AT the 39th Toronto International Film Festival, the focus of the mainstream media and the mass audience was expectedly on star-studded Hollywood films and the much-awaited new works of world cinema’s heavy hitters.
Most of the titles — such as The Equalizer, starring Denzel Washington; The Imitation Game, top-lined by Benedict Cumberbatch; and Nightcrawler, featuring Jake Gyllenhaal — had Gala screenings or played in the festival’s Special Presentations section to an enthusiastic response all around.
But for film critics in quest of a more eccentric and enigmatic variety of cinema, true excitement was generated elsewhere — by the latest cinematic creations to emerge from the fecund imaginations of the world’s most prodigiously adventurous film artists, influential art-house auteurs, and promising up-and-comers from around the world.
On the one hand were unique films from the likes of Sweden’s inimitable Roy Andersson and Japan’s phenomenally prolific Takashi Miike. On the other were intensely personal yet universal essays by first-timers such as Kurdish filmmaker Batin Ghobadi and Moroccan-Iraqi director Tala Hadid.
Andersson’s A Pigeon Sat on a Branch Reflecting on Existence was by far the most quirky film of all at TIFF 2014. Only his fifth feature made in a span of nearly four decades, it is pitched as the final film of his trilogy "on being a human being". What it ironically does is lay bare contemporary man’s utter inhumanity.
Wildly free-wheeling, the absurdist flight of fancy floats from episode to episode, moving from nightmare to reverie, from pitch-black comedy to deadpan humour, from bitter stridency to an air of sceptical bemusement.

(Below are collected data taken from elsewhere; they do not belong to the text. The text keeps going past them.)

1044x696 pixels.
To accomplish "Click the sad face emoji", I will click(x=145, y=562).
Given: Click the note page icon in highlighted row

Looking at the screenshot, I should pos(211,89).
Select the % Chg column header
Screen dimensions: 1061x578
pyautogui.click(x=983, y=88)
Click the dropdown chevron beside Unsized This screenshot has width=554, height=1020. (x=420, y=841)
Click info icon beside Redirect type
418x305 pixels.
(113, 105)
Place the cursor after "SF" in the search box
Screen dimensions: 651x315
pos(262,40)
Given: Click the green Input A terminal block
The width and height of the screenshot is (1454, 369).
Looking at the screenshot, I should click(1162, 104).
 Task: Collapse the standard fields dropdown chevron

In the end, the audience leaves the auditorium a trifle flummoxed but provoked and entertained in equal measure.
Speaking of masters, keeping Andersson company in Toronto this year were, besides Miike, Norway’s Bent Hamer and Canada’s very own Denys Arcand.

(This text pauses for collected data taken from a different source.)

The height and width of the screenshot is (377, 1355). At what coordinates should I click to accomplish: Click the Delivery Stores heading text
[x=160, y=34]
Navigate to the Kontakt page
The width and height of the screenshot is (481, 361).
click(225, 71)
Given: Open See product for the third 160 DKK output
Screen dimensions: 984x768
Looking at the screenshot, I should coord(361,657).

Miike, whose output on film, television and video is nearing the 100-mark in under a quarter of a century, weighed in with a characteristically confrontational Over Your Dead Body, a love story and a revenge saga rolled into one, which is tempered with a heavy dose of blood-soaked psychological drama.
Over Your Dead Body, set in the world kabuki theatre, a domain of creativity that Miike has been an active part of over the years, is both shocking and impressive as a piece of cinema.
In sharp contrast to Andersson and Miike’s films, both of which reveal the less salutary aspects of mankind, Bent Hamer’s 1001 Grams is a life-affirming tale of a woman who is obsessed with the inviolability of units of measurement but discovers that there is more to life than a weighted existence.
Arcand, the French-Canadian Oscar-winning director of The Barbarian Invasions, The Decline of the American Empire and Jesus of Montreal, was in Toronto with his first-ever love story, An Eye for Beauty. A simple tale of marital fealty and unfaithfulness, An Eye for Beauty unfolds within the framework of a stiff moral compass without bordering on the didactic. It is a deeply affecting story that bears testimony to a master’s grasp over the medium.
Of particular interest to viewers of sub-continental extraction were two films made by women — one Indian, the other Pakistani.
Shonali Bose’s second directorial venture, Margarita, With a Straw, was one of the most liked films of TIFF 2014. Brave, sensitive and uplifting, it tells the heart-warming story of a woman with cerebral palsy (played with stunning ease and efficacy by Kalki Koechlin), who goes the whole hog, and then some, in the pursuit of sexual fulfilment.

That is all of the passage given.